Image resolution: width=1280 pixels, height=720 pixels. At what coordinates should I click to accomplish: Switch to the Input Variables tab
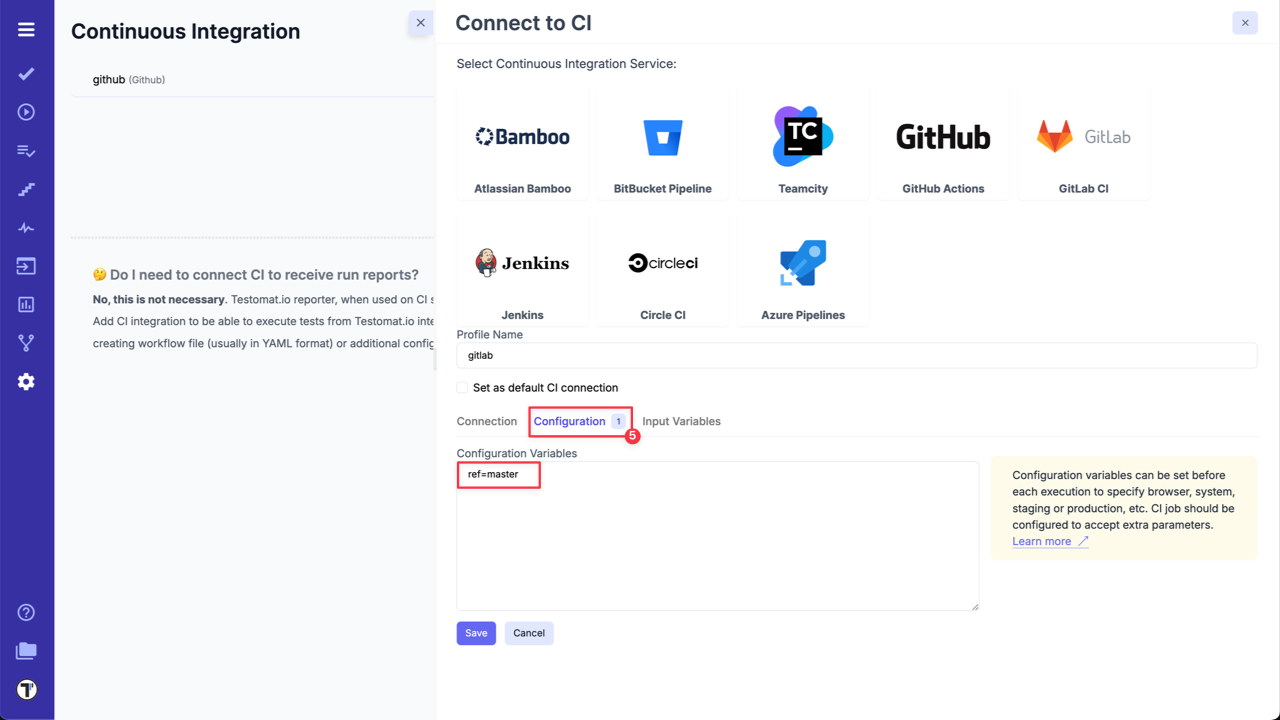pyautogui.click(x=681, y=421)
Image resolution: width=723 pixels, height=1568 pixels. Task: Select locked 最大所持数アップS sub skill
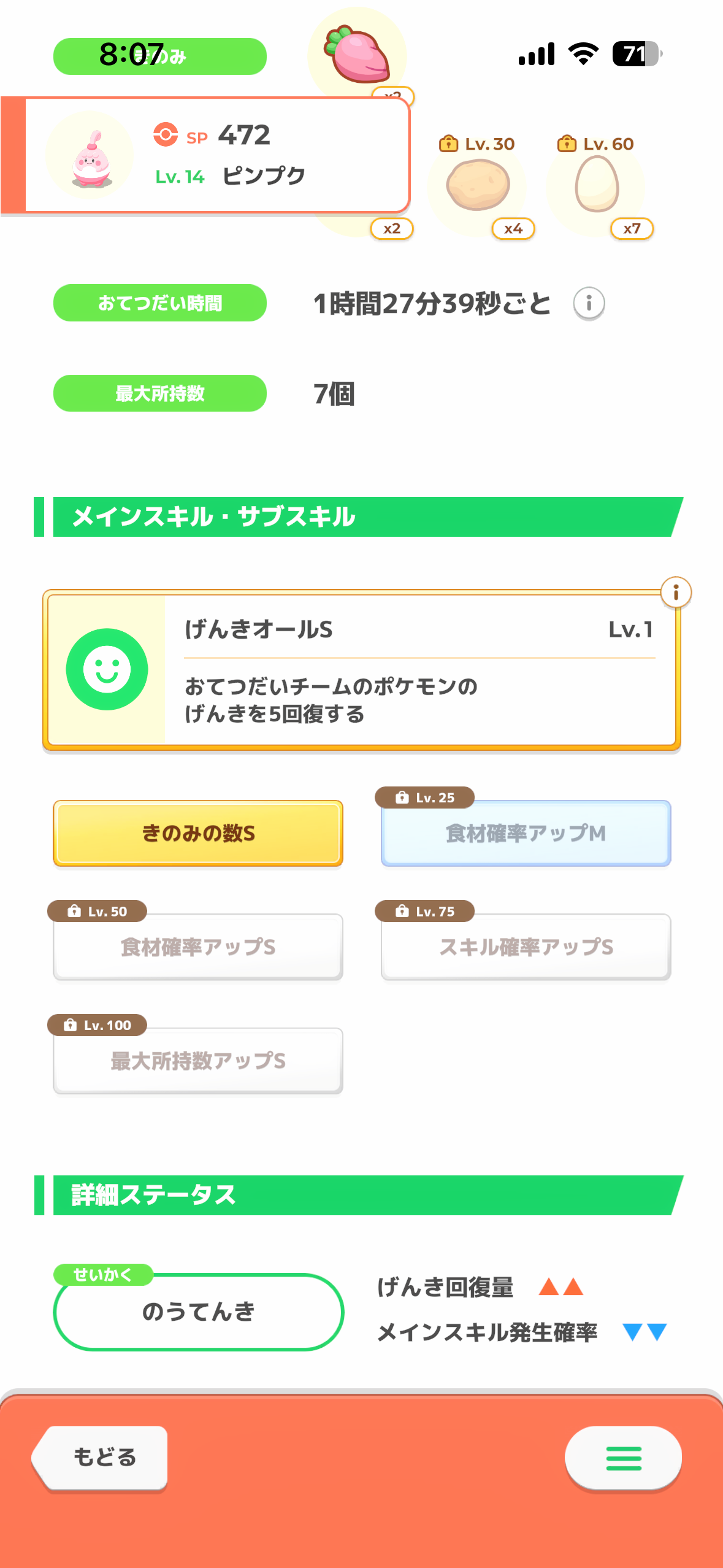click(198, 1061)
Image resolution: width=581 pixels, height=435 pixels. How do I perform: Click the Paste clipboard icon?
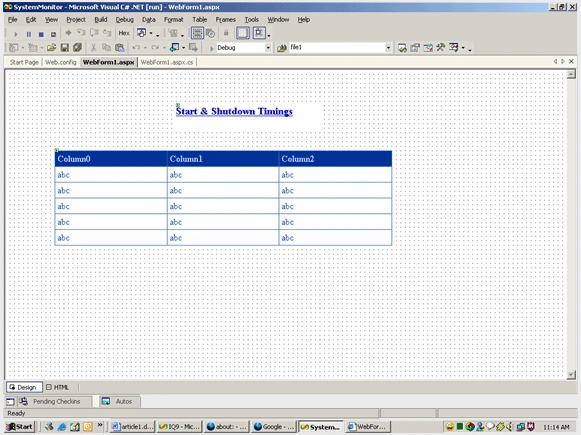(x=119, y=47)
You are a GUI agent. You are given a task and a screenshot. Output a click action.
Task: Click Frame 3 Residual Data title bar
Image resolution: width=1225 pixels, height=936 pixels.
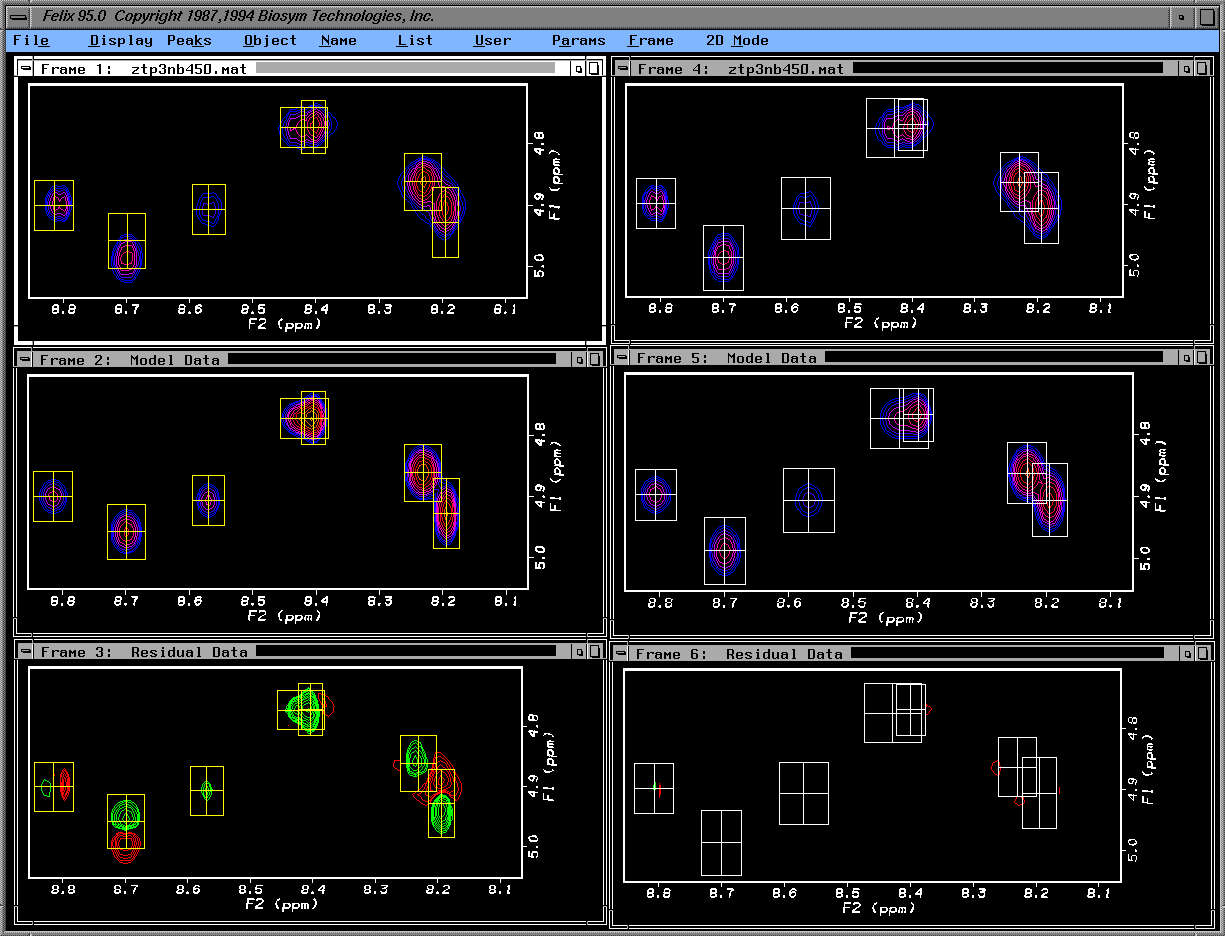[400, 652]
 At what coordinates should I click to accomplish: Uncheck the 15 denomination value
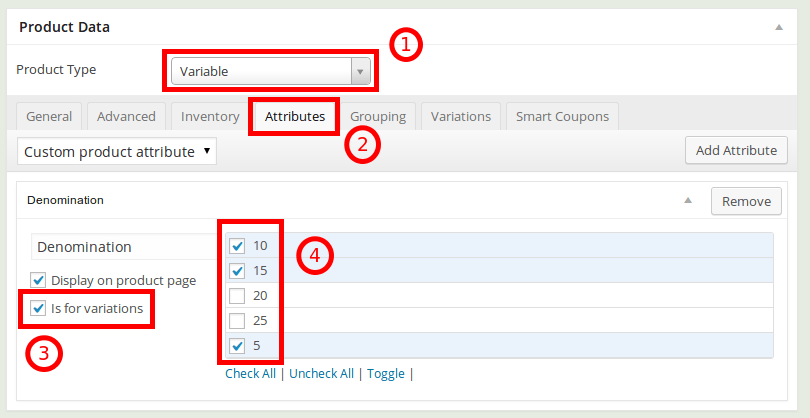coord(237,270)
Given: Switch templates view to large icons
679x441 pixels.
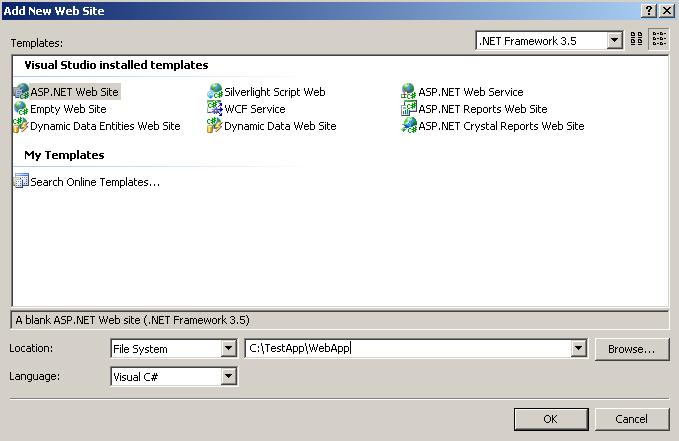Looking at the screenshot, I should [637, 40].
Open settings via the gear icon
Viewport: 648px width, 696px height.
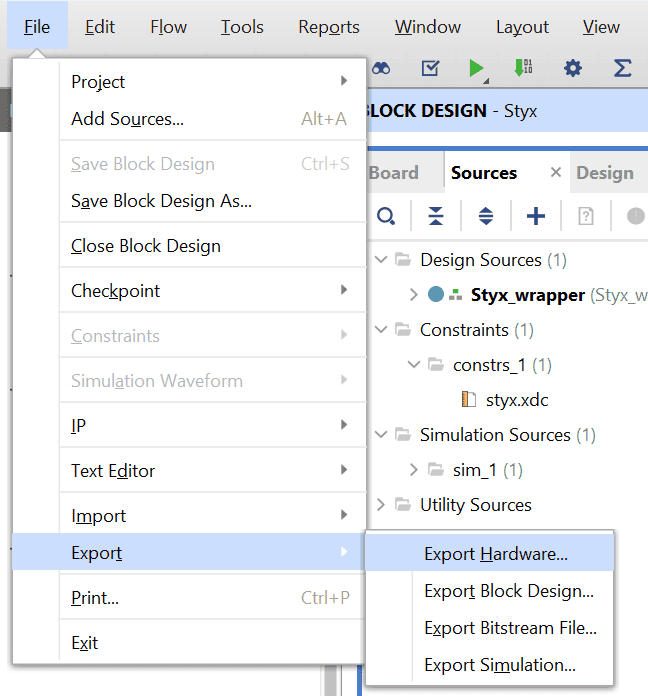573,68
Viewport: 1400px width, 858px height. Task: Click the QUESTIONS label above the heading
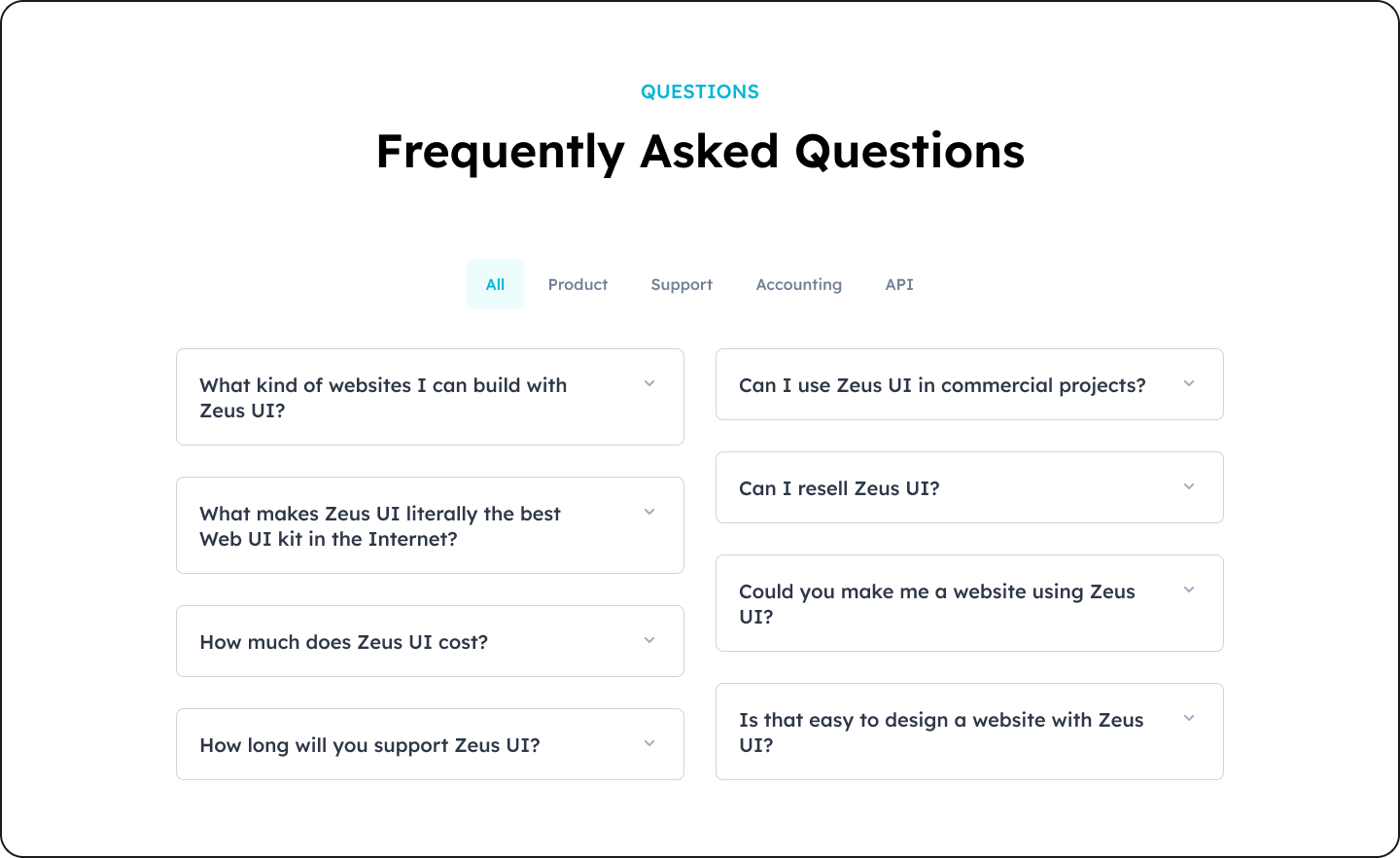click(700, 91)
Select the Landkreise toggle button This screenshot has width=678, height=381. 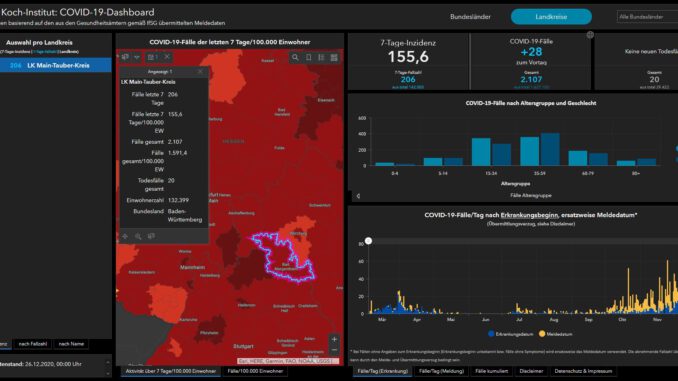click(x=551, y=17)
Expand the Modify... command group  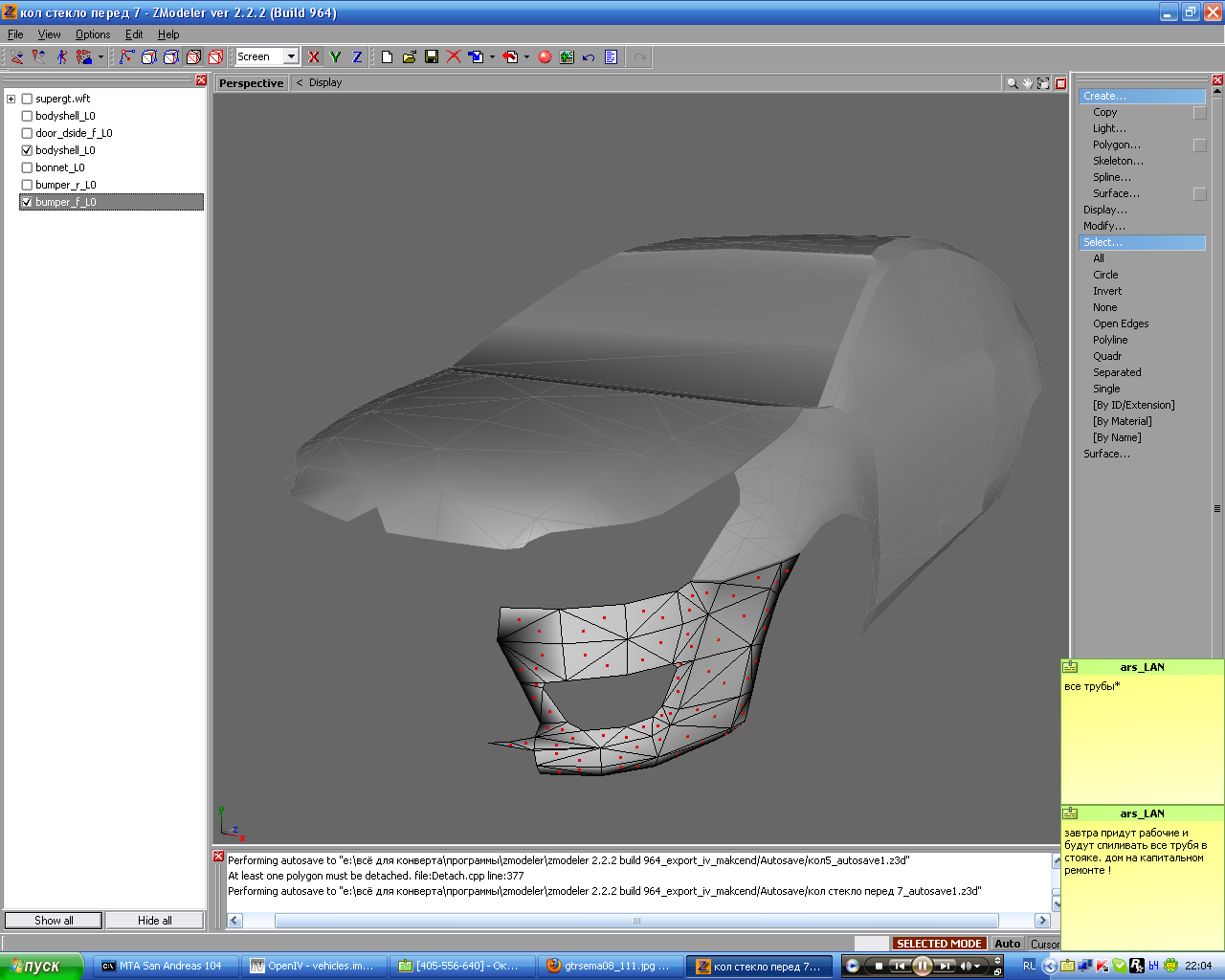click(x=1103, y=226)
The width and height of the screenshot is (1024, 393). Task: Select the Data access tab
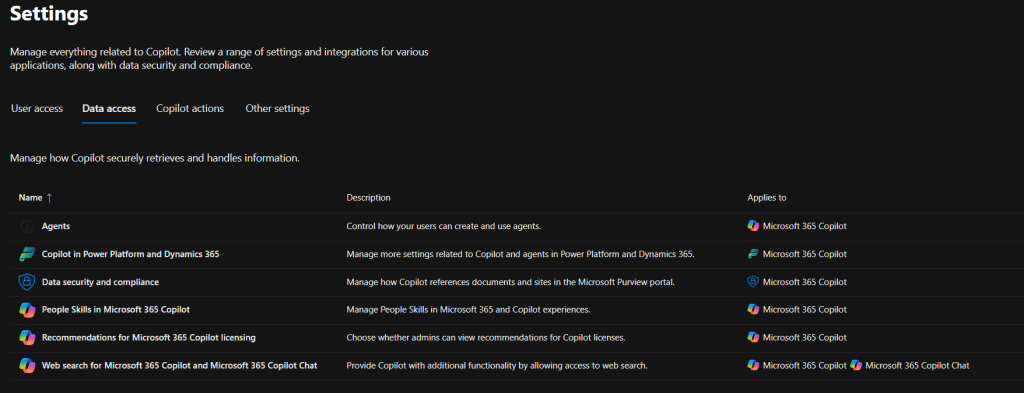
◇ ◇ ◇
→ **Task**
In the records, which lines use the word "Data"? Report them.

→ **Worked solution**
Task: Click Frame 3 Residual Data title bar
The width and height of the screenshot is (1024, 393). Task: Select the Data access tab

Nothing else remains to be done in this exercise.